There are three fundamental programming constraints that apply to NAND:
- A write command must always contain enough data to program one (or several) full flash page(s)
- A write must be sequential within a block
- An erase must be performed before a page within a block can be (re)written. The number of program/erase (PE) cycles is limited. The limit depends on the type of flash: 10E2 for TLC/QLC flash, 10E3 for MLC, or 10E5 for SLC.
Additional constraints must be considered for different types of NAND flash. For example, in multi-level cell memories, the bits stored in the same cell belongs to different write pages, referred to as lower/upper pages. The upper page must be written before the lower page can be read successfully. The lower and upper page are often not sequential, and any pages in between must be written to prevent write neighbor disturbance. Not writing all lower/upper pages before reading a sector might result on a read error. This is discussed in the next section.

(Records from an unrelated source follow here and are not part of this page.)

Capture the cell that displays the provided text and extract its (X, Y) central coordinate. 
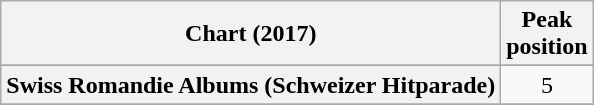
5 (547, 85)
Swiss Romandie Albums (Schweizer Hitparade) (251, 85)
Peakposition (547, 34)
Chart (2017) (251, 34)
Return the (x, y) coordinate for the center point of the cell that contains the specified text.  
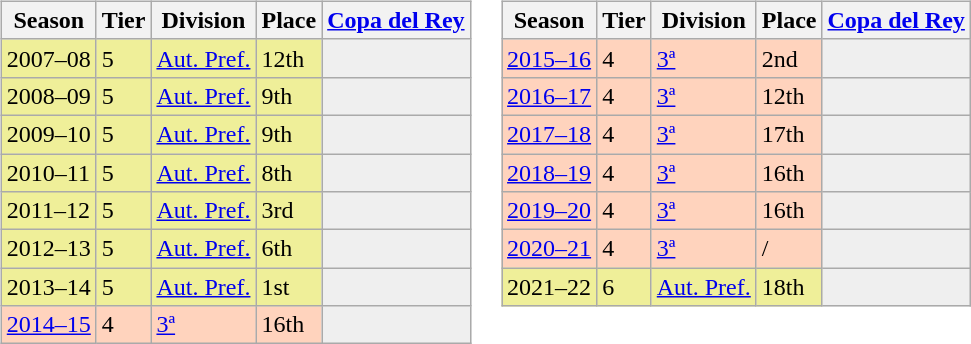
2012–13 (48, 249)
2nd (789, 58)
2016–17 (550, 96)
2007–08 (48, 58)
2011–12 (48, 211)
18th (789, 287)
2018–19 (550, 173)
2021–22 (550, 287)
2019–20 (550, 211)
6 (624, 287)
2008–09 (48, 96)
2020–21 (550, 249)
2009–10 (48, 134)
17th (789, 134)
2017–18 (550, 134)
2010–11 (48, 173)
3rd (289, 211)
8th (289, 173)
1st (289, 287)
2014–15 (48, 325)
/ (789, 249)
2013–14 (48, 287)
2015–16 (550, 58)
6th (289, 249)
Provide the (X, Y) coordinate of the cell's center where the given text is located.  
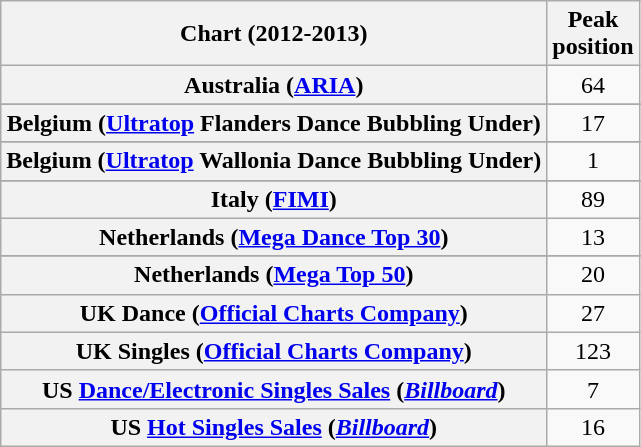
16 (593, 427)
13 (593, 237)
7 (593, 389)
Chart (2012-2013) (274, 34)
Australia (ARIA) (274, 85)
27 (593, 313)
Netherlands (Mega Top 50) (274, 275)
20 (593, 275)
Peakposition (593, 34)
US Hot Singles Sales (Billboard) (274, 427)
123 (593, 351)
Italy (FIMI) (274, 199)
UK Singles (Official Charts Company) (274, 351)
64 (593, 85)
89 (593, 199)
17 (593, 123)
US Dance/Electronic Singles Sales (Billboard) (274, 389)
UK Dance (Official Charts Company) (274, 313)
Netherlands (Mega Dance Top 30) (274, 237)
Belgium (Ultratop Flanders Dance Bubbling Under) (274, 123)
1 (593, 161)
Belgium (Ultratop Wallonia Dance Bubbling Under) (274, 161)
From the cell containing the given text, extract its center point as (x, y) coordinate. 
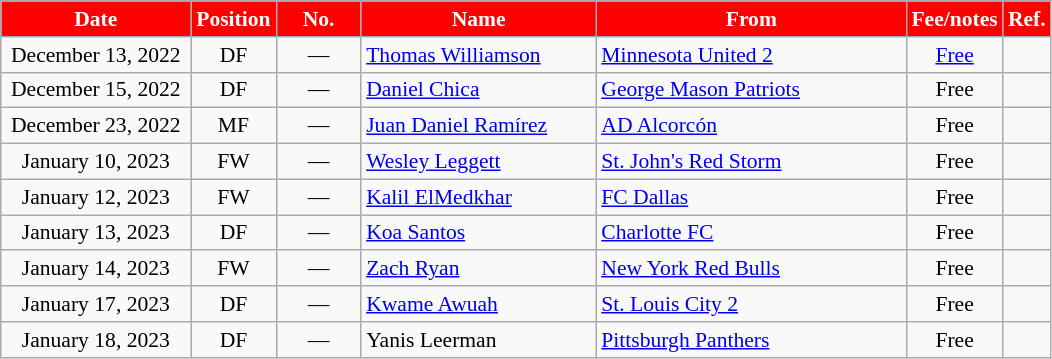
Pittsburgh Panthers (751, 340)
Daniel Chica (478, 90)
From (751, 19)
Name (478, 19)
January 10, 2023 (96, 162)
AD Alcorcón (751, 126)
Koa Santos (478, 233)
St. John's Red Storm (751, 162)
Juan Daniel Ramírez (478, 126)
Fee/notes (954, 19)
No. (318, 19)
Minnesota United 2 (751, 55)
New York Red Bulls (751, 269)
December 23, 2022 (96, 126)
January 17, 2023 (96, 304)
Kalil ElMedkhar (478, 197)
Yanis Leerman (478, 340)
December 13, 2022 (96, 55)
St. Louis City 2 (751, 304)
Zach Ryan (478, 269)
George Mason Patriots (751, 90)
Position (234, 19)
January 12, 2023 (96, 197)
Date (96, 19)
Thomas Williamson (478, 55)
January 18, 2023 (96, 340)
January 14, 2023 (96, 269)
December 15, 2022 (96, 90)
FC Dallas (751, 197)
Ref. (1027, 19)
Charlotte FC (751, 233)
Kwame Awuah (478, 304)
MF (234, 126)
January 13, 2023 (96, 233)
Wesley Leggett (478, 162)
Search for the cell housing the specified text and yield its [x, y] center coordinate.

The size of a flash page when writing, must be calculated considering the media access mode, i.e., the number of planes being used. For example, a NAND flash with 4KB sectors, 4 sectors per page and operating in dual-plane mode, must write 32KB of data (4KB * 4 sectors * 2 planes) before a “flash page” is written. In this case, hints might be used in the write command to inform the hardware that a dual-plane write has been issue. This allows to process the writes in parallel within the controller.
Reads can be done at the granularity of a single sector, which is typically 4KB. Lower granularities must be handled internally by liblightnvm clients.
Typically, reads issued to a closed block, i.e., a block that is fully written, will succeed. Reads issued to an open block must respect that all lower/upper pages within the pages being read has been fully written. Note that lower/upper pages might be shared across flash pages. Since the actual sequence for lower/upper pages is usually protected under NDA, it might be necessary to consult the hardware manufacturer for information about the specifics of the used media. A rule of thumb is to write 8-12 pages after a page can be read. The data in between must be cached by the client if it is required to be read within this threshold.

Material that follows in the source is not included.